▶ Given problem: Pick out each line in the rows below that contains the word "metres", and copy those lines.

▶ Raw data:
———

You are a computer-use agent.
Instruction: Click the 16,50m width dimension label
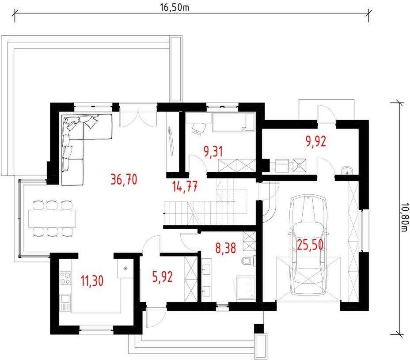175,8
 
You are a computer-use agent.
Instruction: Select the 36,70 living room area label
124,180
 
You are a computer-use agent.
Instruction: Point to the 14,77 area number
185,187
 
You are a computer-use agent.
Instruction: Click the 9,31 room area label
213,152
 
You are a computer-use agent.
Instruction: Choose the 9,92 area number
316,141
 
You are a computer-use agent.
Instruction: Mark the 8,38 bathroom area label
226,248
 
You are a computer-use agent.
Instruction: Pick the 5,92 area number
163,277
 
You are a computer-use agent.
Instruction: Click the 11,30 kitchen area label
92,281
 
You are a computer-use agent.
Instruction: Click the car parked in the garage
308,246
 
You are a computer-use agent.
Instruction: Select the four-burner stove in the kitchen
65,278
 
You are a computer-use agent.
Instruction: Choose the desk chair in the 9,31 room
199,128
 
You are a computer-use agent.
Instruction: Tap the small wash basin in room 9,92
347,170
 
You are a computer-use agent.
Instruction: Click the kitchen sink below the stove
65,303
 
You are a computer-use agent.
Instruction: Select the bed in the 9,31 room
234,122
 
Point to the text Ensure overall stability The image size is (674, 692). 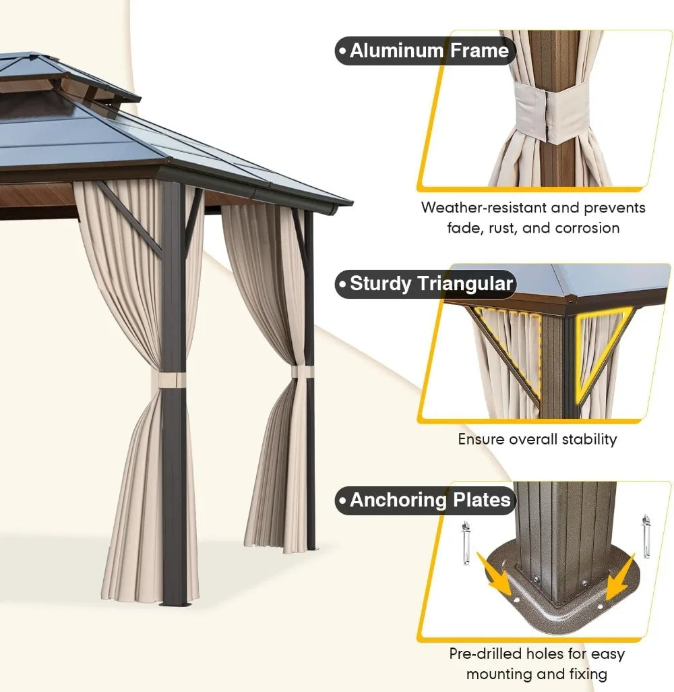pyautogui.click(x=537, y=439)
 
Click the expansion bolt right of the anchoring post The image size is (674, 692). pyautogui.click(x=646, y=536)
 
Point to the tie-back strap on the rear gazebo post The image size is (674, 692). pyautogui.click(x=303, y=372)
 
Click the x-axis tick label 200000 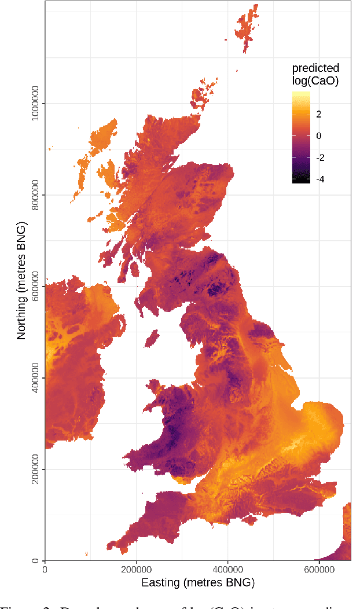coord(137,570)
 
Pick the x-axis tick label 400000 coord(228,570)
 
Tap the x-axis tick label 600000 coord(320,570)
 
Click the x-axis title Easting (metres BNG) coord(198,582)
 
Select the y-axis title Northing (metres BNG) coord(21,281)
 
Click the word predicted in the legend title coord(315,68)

———

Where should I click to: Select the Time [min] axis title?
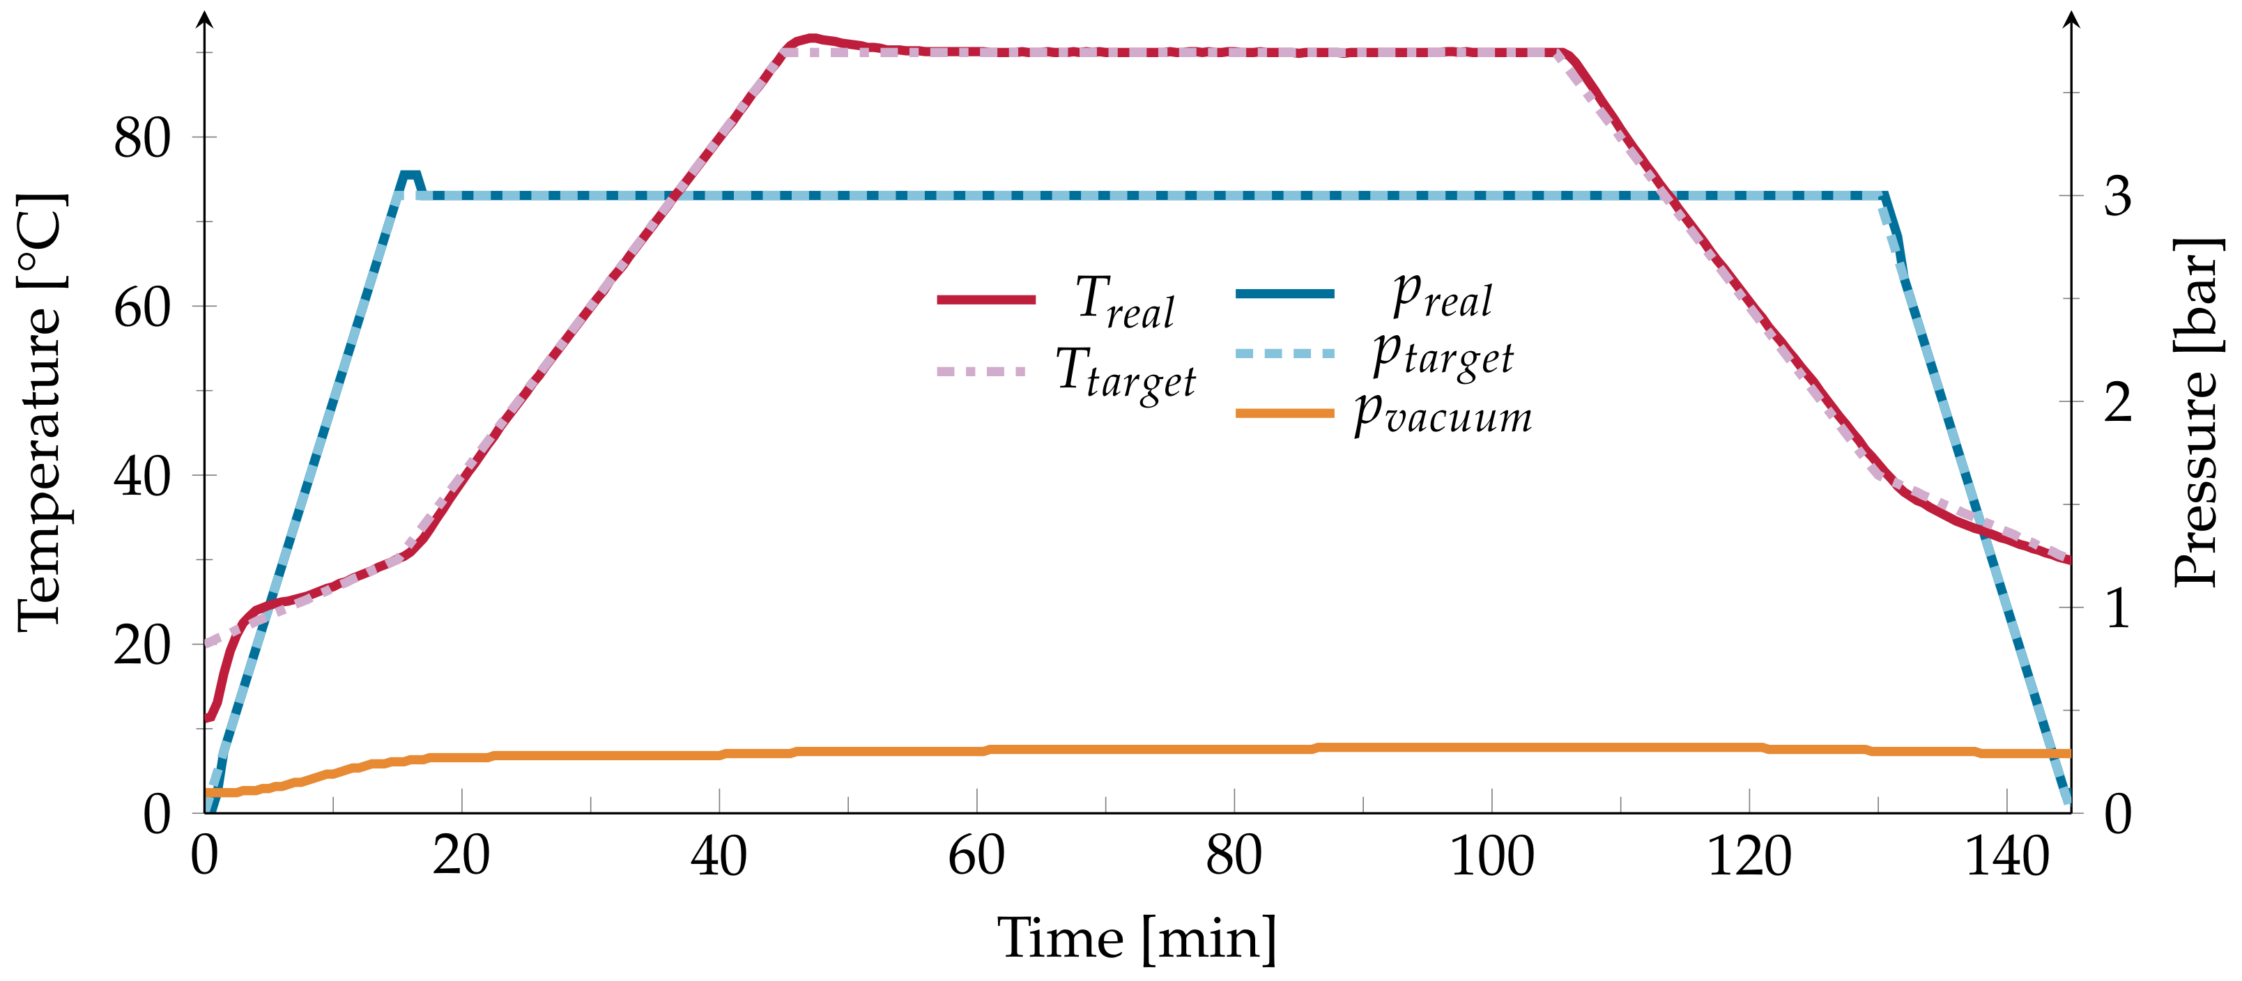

———

▶ Output of the task:
Click the x-axis title Easting (metres BNG) coord(198,582)
Select the y-axis title Northing (metres BNG) coord(21,281)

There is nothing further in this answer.